== The request ==
Copy the following lines word for word, changing nothing.

== Input records ==
------------------------
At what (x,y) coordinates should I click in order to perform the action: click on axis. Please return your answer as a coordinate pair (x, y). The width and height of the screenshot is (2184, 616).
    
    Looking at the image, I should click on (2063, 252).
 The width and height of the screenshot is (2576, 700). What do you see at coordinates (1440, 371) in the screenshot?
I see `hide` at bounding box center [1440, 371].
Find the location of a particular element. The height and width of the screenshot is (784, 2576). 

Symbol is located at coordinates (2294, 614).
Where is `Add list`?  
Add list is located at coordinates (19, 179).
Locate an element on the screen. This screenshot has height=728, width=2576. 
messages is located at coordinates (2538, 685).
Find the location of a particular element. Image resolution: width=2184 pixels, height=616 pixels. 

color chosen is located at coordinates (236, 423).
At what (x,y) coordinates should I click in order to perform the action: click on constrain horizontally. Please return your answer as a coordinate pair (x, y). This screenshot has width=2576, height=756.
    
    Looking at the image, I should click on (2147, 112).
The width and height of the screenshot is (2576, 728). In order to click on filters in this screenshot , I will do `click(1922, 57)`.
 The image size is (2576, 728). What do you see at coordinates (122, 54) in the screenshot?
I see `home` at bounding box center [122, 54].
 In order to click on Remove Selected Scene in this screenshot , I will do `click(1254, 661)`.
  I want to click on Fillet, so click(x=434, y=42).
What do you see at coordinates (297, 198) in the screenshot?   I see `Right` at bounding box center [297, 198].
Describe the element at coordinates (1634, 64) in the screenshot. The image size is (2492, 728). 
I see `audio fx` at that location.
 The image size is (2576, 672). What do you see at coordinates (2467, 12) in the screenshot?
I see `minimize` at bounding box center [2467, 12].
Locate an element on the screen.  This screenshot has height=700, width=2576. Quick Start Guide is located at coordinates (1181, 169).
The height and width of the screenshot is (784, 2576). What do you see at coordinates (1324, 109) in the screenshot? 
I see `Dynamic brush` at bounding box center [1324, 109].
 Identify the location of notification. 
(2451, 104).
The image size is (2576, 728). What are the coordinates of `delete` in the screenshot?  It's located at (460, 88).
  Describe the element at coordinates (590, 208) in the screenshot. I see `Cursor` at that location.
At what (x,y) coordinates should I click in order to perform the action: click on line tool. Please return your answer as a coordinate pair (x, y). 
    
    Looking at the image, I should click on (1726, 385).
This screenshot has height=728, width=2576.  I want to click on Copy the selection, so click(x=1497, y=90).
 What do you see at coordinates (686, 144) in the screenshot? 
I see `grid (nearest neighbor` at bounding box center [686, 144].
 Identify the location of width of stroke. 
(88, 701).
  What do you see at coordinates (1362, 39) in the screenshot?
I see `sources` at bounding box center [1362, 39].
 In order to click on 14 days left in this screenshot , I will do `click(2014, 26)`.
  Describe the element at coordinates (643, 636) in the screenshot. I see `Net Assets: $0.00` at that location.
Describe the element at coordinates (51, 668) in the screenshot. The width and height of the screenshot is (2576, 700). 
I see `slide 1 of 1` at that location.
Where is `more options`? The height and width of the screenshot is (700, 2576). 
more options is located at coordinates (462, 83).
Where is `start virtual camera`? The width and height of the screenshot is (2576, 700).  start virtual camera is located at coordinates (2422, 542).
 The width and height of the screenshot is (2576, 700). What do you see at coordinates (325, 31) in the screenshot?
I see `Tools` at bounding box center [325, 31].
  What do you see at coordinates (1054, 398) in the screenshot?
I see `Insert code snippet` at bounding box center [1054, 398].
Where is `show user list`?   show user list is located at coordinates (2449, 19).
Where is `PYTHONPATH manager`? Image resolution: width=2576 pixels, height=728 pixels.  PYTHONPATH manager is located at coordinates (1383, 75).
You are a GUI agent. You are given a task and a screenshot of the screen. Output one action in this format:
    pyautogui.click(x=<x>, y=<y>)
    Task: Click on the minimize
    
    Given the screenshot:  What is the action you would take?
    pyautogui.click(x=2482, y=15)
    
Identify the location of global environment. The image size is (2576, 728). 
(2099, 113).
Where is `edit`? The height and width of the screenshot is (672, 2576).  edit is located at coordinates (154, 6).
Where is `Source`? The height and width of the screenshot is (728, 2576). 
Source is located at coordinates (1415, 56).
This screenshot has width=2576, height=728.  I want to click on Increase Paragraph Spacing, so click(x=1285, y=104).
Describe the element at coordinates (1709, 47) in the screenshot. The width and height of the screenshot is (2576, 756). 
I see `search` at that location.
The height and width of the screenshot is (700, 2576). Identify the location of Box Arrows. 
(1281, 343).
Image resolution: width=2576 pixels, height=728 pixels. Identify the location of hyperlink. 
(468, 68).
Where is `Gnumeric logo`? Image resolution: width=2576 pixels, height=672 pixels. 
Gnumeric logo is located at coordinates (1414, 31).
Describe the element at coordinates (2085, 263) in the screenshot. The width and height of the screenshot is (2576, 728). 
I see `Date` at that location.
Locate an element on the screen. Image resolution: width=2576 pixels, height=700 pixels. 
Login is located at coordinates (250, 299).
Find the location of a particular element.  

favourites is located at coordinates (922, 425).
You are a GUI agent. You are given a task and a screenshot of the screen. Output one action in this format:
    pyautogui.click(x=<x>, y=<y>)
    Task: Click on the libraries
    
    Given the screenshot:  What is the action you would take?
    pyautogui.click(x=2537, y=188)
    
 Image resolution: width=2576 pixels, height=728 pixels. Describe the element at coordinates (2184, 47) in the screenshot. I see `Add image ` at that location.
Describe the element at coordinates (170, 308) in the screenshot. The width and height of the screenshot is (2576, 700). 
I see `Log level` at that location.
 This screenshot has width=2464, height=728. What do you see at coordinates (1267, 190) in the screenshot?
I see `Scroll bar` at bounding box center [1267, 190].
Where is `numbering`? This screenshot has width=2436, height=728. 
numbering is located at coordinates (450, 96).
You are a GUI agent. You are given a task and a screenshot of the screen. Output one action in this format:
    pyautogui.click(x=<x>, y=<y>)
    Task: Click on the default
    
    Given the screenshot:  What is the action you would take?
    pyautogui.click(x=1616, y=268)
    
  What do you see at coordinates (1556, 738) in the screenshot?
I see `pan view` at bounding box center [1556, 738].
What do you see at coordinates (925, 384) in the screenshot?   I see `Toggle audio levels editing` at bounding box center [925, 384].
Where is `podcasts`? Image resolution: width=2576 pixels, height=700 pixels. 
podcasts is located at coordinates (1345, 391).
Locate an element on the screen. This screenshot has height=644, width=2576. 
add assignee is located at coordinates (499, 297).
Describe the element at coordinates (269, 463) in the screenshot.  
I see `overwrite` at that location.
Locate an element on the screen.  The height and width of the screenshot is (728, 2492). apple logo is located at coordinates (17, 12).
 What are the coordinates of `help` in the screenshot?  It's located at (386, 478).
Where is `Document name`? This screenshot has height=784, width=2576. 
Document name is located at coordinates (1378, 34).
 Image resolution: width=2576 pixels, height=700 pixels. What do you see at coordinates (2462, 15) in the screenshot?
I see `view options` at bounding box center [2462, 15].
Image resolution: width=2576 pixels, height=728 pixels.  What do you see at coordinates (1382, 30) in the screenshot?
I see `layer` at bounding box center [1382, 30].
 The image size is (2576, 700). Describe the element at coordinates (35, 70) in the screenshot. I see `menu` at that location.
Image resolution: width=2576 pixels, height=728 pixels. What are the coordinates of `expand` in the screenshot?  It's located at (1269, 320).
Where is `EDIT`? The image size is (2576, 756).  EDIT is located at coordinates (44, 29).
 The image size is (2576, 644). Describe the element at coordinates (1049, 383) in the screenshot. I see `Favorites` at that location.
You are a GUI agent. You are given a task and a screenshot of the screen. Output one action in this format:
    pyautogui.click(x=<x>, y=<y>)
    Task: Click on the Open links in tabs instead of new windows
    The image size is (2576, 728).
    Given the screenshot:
------------------------
== Exercise output ==
At what (x,y) coordinates should I click in order to perform the action: click on axis. Please return your answer as a coordinate pair (x, y). The width and height of the screenshot is (2184, 616).
    
    Looking at the image, I should click on (2063, 252).
 The width and height of the screenshot is (2576, 700). What do you see at coordinates (1440, 371) in the screenshot?
I see `hide` at bounding box center [1440, 371].
Find the location of a particular element. The height and width of the screenshot is (784, 2576). 

Symbol is located at coordinates (2294, 614).
Where is `Add list`?  
Add list is located at coordinates (19, 179).
Locate an element on the screen. This screenshot has height=728, width=2576. 
messages is located at coordinates (2538, 685).
Find the location of a particular element. Image resolution: width=2184 pixels, height=616 pixels. 

color chosen is located at coordinates (236, 423).
At what (x,y) coordinates should I click in order to perform the action: click on constrain horizontally. Please return your answer as a coordinate pair (x, y). This screenshot has width=2576, height=756.
    
    Looking at the image, I should click on (2147, 112).
The width and height of the screenshot is (2576, 728). In order to click on filters in this screenshot , I will do `click(1922, 57)`.
 The image size is (2576, 728). What do you see at coordinates (122, 54) in the screenshot?
I see `home` at bounding box center [122, 54].
 In order to click on Remove Selected Scene in this screenshot , I will do `click(1254, 661)`.
  I want to click on Fillet, so click(x=434, y=42).
What do you see at coordinates (297, 198) in the screenshot?   I see `Right` at bounding box center [297, 198].
Describe the element at coordinates (1634, 64) in the screenshot. The image size is (2492, 728). 
I see `audio fx` at that location.
 The image size is (2576, 672). What do you see at coordinates (2467, 12) in the screenshot?
I see `minimize` at bounding box center [2467, 12].
Locate an element on the screen.  This screenshot has height=700, width=2576. Quick Start Guide is located at coordinates (1181, 169).
The height and width of the screenshot is (784, 2576). What do you see at coordinates (1324, 109) in the screenshot? 
I see `Dynamic brush` at bounding box center [1324, 109].
 Identify the location of notification. 
(2451, 104).
The image size is (2576, 728). What are the coordinates of `delete` in the screenshot?  It's located at (460, 88).
  Describe the element at coordinates (590, 208) in the screenshot. I see `Cursor` at that location.
At what (x,y) coordinates should I click in order to perform the action: click on line tool. Please return your answer as a coordinate pair (x, y). 
    
    Looking at the image, I should click on (1726, 385).
This screenshot has height=728, width=2576.  I want to click on Copy the selection, so click(x=1497, y=90).
 What do you see at coordinates (686, 144) in the screenshot? 
I see `grid (nearest neighbor` at bounding box center [686, 144].
 Identify the location of width of stroke. 
(88, 701).
  What do you see at coordinates (1362, 39) in the screenshot?
I see `sources` at bounding box center [1362, 39].
 In order to click on 14 days left in this screenshot , I will do `click(2014, 26)`.
  Describe the element at coordinates (643, 636) in the screenshot. I see `Net Assets: $0.00` at that location.
Describe the element at coordinates (51, 668) in the screenshot. The width and height of the screenshot is (2576, 700). 
I see `slide 1 of 1` at that location.
Where is `more options`? The height and width of the screenshot is (700, 2576). 
more options is located at coordinates (462, 83).
Where is `start virtual camera`? The width and height of the screenshot is (2576, 700).  start virtual camera is located at coordinates (2422, 542).
 The width and height of the screenshot is (2576, 700). What do you see at coordinates (325, 31) in the screenshot?
I see `Tools` at bounding box center [325, 31].
  What do you see at coordinates (1054, 398) in the screenshot?
I see `Insert code snippet` at bounding box center [1054, 398].
Where is `show user list`?   show user list is located at coordinates (2449, 19).
Where is `PYTHONPATH manager`? Image resolution: width=2576 pixels, height=728 pixels.  PYTHONPATH manager is located at coordinates (1383, 75).
You are a GUI agent. You are given a task and a screenshot of the screen. Output one action in this format:
    pyautogui.click(x=<x>, y=<y>)
    Task: Click on the minimize
    
    Given the screenshot:  What is the action you would take?
    pyautogui.click(x=2482, y=15)
    
Identify the location of global environment. The image size is (2576, 728). 
(2099, 113).
Where is `edit`? The height and width of the screenshot is (672, 2576).  edit is located at coordinates (154, 6).
Where is `Source`? The height and width of the screenshot is (728, 2576). 
Source is located at coordinates (1415, 56).
This screenshot has width=2576, height=728.  I want to click on Increase Paragraph Spacing, so click(x=1285, y=104).
Describe the element at coordinates (1709, 47) in the screenshot. The width and height of the screenshot is (2576, 756). 
I see `search` at that location.
The height and width of the screenshot is (700, 2576). Identify the location of Box Arrows. 
(1281, 343).
Image resolution: width=2576 pixels, height=728 pixels. Identify the location of hyperlink. 
(468, 68).
Where is `Gnumeric logo`? Image resolution: width=2576 pixels, height=672 pixels. 
Gnumeric logo is located at coordinates (1414, 31).
Describe the element at coordinates (2085, 263) in the screenshot. The width and height of the screenshot is (2576, 728). 
I see `Date` at that location.
Locate an element on the screen. Image resolution: width=2576 pixels, height=700 pixels. 
Login is located at coordinates (250, 299).
Find the location of a particular element.  

favourites is located at coordinates (922, 425).
You are a GUI agent. You are given a task and a screenshot of the screen. Output one action in this format:
    pyautogui.click(x=<x>, y=<y>)
    Task: Click on the libraries
    
    Given the screenshot:  What is the action you would take?
    pyautogui.click(x=2537, y=188)
    
 Image resolution: width=2576 pixels, height=728 pixels. Describe the element at coordinates (2184, 47) in the screenshot. I see `Add image ` at that location.
Describe the element at coordinates (170, 308) in the screenshot. The width and height of the screenshot is (2576, 700). 
I see `Log level` at that location.
 This screenshot has width=2464, height=728. What do you see at coordinates (1267, 190) in the screenshot?
I see `Scroll bar` at bounding box center [1267, 190].
Where is `numbering`? This screenshot has width=2436, height=728. 
numbering is located at coordinates (450, 96).
You are a GUI agent. You are given a task and a screenshot of the screen. Output one action in this format:
    pyautogui.click(x=<x>, y=<y>)
    Task: Click on the default
    
    Given the screenshot:  What is the action you would take?
    pyautogui.click(x=1616, y=268)
    
  What do you see at coordinates (1556, 738) in the screenshot?
I see `pan view` at bounding box center [1556, 738].
What do you see at coordinates (925, 384) in the screenshot?   I see `Toggle audio levels editing` at bounding box center [925, 384].
Where is `podcasts`? Image resolution: width=2576 pixels, height=700 pixels. 
podcasts is located at coordinates (1345, 391).
Locate an element on the screen. This screenshot has height=644, width=2576. 
add assignee is located at coordinates (499, 297).
Describe the element at coordinates (269, 463) in the screenshot.  
I see `overwrite` at that location.
Locate an element on the screen.  The height and width of the screenshot is (728, 2492). apple logo is located at coordinates (17, 12).
 What are the coordinates of `help` in the screenshot?  It's located at (386, 478).
Where is `Document name`? This screenshot has height=784, width=2576. 
Document name is located at coordinates (1378, 34).
 Image resolution: width=2576 pixels, height=700 pixels. What do you see at coordinates (2462, 15) in the screenshot?
I see `view options` at bounding box center [2462, 15].
Image resolution: width=2576 pixels, height=728 pixels.  What do you see at coordinates (1382, 30) in the screenshot?
I see `layer` at bounding box center [1382, 30].
 The image size is (2576, 700). Describe the element at coordinates (35, 70) in the screenshot. I see `menu` at that location.
Image resolution: width=2576 pixels, height=728 pixels. What are the coordinates of `expand` in the screenshot?  It's located at (1269, 320).
Where is `EDIT`? The image size is (2576, 756).  EDIT is located at coordinates (44, 29).
 The image size is (2576, 644). Describe the element at coordinates (1049, 383) in the screenshot. I see `Favorites` at that location.
You are a GUI agent. You are given a task and a screenshot of the screen. Output one action in this format:
    pyautogui.click(x=<x>, y=<y>)
    Task: Click on the Open links in tabs instead of new windows
    The image size is (2576, 728).
    Given the screenshot:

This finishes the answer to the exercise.